Giuseppe Feola presented the paper Unmaking capitalism in transformation to sustainability: a politics of loss and sacrifice at the ‘Contesting Loss & Damage’ Workshop hosted by the Environmental Humanities Lab at KTH, Stockholm.

Abstract

The current social-ecological crisis is largely an outcome of the capitalist modern development project, which has been pursued through the production of sacrifice zones and the dispensation (loss) of non-human and human life, and cultures. Yet, loss and sacrifice are absent from the collective memory of the past as well as from dominant narratives of the present. This absence is not due to lack of knowledge; it is rather the results of socially produced ignorance.
Transformation to sustainability is now the ubiquitous approach, if only nominally, to the social-ecological crisis. If this crisis is caused by the inherent tendency of capitalist development to dispose human and non-human life, any transformation to sustainability must entail a reconfiguration of patterns of loss and sacrifice. The transformative extent of notions and practices of transformation to sustainability can be ‘measured’ against their ability to mitigate (quantitative aspect) and reconfigure (qualitative aspect) loss and sacrifice which are inherent in social and economic systems. However, questions of loss and sacrifice –who sacrifices, and whom/what is sacrificed– have not been satisfactorily addressed in theorizations of transformation to sustainability.
Therefore, this paper extends the discussion of loss and sacrifice from critiques of capitalist development to the analysis of notions and practices of transformation to sustainability. The aim of this paper is to advance theorizations of transformation to sustainability, by specifically (i) providing a lens through which to reveal the dis-engagement of notions and practices of transformation to sustainability with capitalism and its critiques; (ii) examining how deliberate unmaking of elements of capitalism in processes of transformation reconstitute meanings and patterns of loss and sacrifice.

WRITTEN TASK 1:
Please pick out and copy every line of the records that contains the word "provided".

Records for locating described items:
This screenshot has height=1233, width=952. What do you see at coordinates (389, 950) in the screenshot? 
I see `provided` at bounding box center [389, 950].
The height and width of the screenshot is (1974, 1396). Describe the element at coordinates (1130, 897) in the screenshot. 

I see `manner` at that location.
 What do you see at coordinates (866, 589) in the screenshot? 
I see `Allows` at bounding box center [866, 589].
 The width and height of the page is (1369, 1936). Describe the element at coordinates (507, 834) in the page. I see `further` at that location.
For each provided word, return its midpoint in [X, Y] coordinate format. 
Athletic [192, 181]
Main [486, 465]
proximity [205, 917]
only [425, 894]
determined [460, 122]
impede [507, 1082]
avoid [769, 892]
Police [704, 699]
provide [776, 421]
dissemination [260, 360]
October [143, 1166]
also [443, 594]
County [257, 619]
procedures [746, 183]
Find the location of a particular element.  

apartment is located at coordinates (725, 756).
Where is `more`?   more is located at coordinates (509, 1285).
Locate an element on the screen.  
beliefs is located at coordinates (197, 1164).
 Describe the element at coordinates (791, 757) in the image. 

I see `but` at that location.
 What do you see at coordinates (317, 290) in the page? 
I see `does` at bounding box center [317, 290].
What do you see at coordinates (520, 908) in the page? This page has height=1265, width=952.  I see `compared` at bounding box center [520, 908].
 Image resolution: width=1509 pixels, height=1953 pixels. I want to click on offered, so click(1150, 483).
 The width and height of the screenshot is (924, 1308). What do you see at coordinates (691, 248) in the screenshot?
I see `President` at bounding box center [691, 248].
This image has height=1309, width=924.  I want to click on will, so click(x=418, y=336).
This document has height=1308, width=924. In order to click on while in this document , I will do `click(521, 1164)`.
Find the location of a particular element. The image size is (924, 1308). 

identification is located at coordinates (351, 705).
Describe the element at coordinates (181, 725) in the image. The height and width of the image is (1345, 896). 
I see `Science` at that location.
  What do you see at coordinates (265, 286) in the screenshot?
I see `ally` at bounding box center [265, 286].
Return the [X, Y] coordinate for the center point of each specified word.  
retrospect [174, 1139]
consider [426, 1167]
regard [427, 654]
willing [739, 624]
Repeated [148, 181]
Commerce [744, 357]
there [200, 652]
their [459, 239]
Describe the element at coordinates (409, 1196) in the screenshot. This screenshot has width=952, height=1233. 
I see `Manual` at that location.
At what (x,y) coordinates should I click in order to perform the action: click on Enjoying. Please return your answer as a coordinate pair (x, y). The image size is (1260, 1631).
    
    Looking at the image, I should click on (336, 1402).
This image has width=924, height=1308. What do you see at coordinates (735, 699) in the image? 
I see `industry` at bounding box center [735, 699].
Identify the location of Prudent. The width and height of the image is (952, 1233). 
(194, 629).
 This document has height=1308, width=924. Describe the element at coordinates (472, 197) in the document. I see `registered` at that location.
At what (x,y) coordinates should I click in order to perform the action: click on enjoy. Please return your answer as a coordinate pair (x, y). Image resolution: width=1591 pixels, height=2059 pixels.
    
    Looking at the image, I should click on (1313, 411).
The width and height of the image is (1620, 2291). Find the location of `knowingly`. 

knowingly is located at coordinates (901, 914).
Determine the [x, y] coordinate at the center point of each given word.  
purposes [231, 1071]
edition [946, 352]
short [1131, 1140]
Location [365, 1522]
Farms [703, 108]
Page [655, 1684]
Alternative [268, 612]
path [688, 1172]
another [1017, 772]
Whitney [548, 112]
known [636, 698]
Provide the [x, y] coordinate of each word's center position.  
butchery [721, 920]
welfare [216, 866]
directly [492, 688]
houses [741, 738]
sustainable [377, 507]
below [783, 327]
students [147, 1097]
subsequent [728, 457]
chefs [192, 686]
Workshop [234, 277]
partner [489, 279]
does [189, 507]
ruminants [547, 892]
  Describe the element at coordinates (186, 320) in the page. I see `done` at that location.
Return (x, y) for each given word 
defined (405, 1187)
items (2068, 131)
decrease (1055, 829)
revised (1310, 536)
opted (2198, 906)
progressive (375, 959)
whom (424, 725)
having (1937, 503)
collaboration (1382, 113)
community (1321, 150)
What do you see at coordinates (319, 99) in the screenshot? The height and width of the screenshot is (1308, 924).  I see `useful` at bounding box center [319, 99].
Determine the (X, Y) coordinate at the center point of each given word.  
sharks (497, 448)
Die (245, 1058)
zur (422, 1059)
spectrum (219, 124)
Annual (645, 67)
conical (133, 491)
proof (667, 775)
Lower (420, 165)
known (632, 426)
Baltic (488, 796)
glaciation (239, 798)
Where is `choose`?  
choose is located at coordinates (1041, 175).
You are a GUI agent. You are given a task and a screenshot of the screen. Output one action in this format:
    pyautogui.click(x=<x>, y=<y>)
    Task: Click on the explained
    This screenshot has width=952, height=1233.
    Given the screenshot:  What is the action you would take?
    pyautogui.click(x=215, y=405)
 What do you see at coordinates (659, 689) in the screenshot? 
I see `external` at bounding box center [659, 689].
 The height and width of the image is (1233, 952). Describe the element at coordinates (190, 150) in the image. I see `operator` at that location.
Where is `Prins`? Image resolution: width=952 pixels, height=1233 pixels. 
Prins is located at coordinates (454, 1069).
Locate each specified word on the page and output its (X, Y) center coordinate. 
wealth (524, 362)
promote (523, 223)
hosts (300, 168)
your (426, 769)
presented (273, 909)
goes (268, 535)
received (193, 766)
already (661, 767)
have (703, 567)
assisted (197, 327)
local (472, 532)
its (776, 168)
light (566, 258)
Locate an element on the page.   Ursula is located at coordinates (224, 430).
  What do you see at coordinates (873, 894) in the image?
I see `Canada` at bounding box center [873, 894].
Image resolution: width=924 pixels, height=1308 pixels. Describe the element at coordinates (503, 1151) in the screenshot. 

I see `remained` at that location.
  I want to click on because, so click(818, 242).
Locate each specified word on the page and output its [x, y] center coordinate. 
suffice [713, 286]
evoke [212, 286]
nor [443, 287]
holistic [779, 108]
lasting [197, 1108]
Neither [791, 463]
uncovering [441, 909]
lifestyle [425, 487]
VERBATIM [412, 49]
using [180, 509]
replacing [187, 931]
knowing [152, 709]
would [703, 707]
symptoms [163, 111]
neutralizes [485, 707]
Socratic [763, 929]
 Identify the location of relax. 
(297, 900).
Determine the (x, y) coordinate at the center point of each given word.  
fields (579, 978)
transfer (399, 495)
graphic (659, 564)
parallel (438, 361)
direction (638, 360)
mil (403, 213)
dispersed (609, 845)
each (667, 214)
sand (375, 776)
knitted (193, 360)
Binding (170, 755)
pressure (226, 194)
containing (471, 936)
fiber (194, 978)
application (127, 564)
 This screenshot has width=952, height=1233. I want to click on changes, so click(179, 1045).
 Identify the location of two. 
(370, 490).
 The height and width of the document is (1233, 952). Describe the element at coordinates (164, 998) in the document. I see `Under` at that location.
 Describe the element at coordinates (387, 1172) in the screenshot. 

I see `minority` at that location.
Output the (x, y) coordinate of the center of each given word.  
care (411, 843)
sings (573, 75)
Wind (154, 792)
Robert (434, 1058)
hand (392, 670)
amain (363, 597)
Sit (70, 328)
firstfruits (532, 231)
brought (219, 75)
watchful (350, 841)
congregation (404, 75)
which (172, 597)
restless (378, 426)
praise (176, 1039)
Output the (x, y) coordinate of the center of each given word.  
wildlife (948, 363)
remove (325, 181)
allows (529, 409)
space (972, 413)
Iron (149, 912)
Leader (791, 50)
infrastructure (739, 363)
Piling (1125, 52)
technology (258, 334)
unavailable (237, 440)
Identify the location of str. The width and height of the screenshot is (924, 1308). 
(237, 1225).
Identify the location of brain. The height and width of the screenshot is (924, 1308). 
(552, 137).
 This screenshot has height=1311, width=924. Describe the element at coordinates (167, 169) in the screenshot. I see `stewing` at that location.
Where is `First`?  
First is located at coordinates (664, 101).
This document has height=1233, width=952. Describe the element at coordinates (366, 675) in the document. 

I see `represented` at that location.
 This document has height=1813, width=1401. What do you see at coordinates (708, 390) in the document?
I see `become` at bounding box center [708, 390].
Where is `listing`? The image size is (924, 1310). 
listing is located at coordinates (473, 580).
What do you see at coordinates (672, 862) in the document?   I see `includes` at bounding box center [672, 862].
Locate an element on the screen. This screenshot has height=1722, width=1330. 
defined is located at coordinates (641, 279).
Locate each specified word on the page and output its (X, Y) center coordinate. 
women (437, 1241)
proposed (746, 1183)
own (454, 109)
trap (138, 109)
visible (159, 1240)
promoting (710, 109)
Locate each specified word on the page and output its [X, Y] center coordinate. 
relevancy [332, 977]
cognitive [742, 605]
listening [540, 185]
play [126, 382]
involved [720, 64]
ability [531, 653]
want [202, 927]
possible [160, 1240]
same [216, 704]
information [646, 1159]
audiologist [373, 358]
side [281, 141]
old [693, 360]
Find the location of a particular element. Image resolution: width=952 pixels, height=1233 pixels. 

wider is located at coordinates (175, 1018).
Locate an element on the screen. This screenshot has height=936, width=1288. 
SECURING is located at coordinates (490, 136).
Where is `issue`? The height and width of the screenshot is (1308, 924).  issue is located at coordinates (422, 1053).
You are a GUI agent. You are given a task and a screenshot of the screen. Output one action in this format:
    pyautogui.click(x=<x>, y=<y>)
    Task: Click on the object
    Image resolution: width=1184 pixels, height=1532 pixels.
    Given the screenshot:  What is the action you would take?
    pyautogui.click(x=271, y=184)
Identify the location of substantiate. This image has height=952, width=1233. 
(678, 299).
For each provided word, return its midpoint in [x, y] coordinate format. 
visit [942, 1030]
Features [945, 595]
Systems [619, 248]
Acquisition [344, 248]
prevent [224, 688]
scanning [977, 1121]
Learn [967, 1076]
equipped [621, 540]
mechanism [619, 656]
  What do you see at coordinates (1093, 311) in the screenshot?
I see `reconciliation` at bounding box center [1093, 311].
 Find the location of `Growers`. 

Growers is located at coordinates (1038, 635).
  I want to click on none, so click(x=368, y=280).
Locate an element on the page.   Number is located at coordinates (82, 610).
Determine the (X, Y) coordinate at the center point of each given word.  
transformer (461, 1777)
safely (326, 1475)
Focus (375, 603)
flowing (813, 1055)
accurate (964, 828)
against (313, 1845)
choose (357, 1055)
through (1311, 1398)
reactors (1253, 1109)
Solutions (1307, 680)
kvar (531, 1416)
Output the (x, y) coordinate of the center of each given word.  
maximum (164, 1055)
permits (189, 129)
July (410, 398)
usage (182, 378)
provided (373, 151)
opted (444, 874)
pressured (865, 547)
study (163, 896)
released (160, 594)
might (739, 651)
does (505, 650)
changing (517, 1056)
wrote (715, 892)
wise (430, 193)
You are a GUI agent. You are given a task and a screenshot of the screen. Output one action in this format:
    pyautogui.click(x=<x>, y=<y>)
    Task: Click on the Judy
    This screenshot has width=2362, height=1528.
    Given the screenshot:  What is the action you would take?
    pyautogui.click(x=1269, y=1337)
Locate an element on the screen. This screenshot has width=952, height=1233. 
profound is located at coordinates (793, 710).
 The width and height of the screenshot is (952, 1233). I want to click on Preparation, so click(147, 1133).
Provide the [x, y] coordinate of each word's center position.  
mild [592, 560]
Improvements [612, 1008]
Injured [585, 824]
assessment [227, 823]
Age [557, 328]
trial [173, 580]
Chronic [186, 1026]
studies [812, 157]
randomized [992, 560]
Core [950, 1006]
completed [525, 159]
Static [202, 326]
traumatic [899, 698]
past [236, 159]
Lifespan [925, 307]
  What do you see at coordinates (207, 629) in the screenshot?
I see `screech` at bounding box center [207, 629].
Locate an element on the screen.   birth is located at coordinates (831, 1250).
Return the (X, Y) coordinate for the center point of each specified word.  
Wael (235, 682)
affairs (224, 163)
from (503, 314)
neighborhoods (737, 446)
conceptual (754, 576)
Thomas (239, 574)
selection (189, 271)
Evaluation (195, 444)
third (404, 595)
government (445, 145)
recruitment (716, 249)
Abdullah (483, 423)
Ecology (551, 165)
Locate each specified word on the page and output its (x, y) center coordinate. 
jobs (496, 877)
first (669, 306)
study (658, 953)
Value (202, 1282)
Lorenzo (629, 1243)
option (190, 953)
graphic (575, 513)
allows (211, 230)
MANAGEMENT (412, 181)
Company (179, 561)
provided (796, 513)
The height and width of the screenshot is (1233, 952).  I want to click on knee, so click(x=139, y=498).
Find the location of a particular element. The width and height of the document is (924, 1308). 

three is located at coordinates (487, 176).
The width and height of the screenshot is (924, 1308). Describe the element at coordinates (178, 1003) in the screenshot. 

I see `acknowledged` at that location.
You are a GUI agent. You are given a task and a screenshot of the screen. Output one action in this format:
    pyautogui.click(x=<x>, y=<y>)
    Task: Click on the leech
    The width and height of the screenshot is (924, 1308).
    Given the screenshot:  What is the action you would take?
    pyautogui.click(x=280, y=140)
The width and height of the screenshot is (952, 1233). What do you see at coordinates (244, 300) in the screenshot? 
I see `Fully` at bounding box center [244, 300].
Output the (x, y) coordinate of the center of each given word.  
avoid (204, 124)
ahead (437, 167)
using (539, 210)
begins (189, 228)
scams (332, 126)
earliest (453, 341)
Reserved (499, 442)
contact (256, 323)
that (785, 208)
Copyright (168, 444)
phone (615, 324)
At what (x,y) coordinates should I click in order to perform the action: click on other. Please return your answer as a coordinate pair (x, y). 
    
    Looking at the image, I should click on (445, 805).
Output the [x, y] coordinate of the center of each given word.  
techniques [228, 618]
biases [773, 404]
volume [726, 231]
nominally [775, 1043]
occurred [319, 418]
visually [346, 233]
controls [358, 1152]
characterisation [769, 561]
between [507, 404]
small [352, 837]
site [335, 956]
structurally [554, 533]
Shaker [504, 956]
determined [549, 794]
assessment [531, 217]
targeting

WRITTEN TASK 2:
Restate the abstract from "Therefore, this paper" to "and patterns of loss and sacrifice.", renaming "lens" as "framework".

TASK RESPONSE 1:
I see `provided` at bounding box center [389, 950].
For each provided word, return its midpoint in [X, Y] coordinate format. 
For each provided word, return its midpoint in [x, y] coordinate format. 
provided (373, 151)
provided (796, 513)

TASK RESPONSE 2:
Therefore, this paper extends the discussion of loss and sacrifice from critiques of capitalist development to the analysis of notions and practices of transformation to sustainability. The aim of this paper is to advance theorizations of transformation to sustainability, by specifically (i) providing a framework through which to reveal the dis-engagement of notions and practices of transformation to sustainability with capitalism and its critiques; (ii) examining how deliberate unmaking of elements of capitalism in processes of transformation reconstitute meanings and patterns of loss and sacrifice.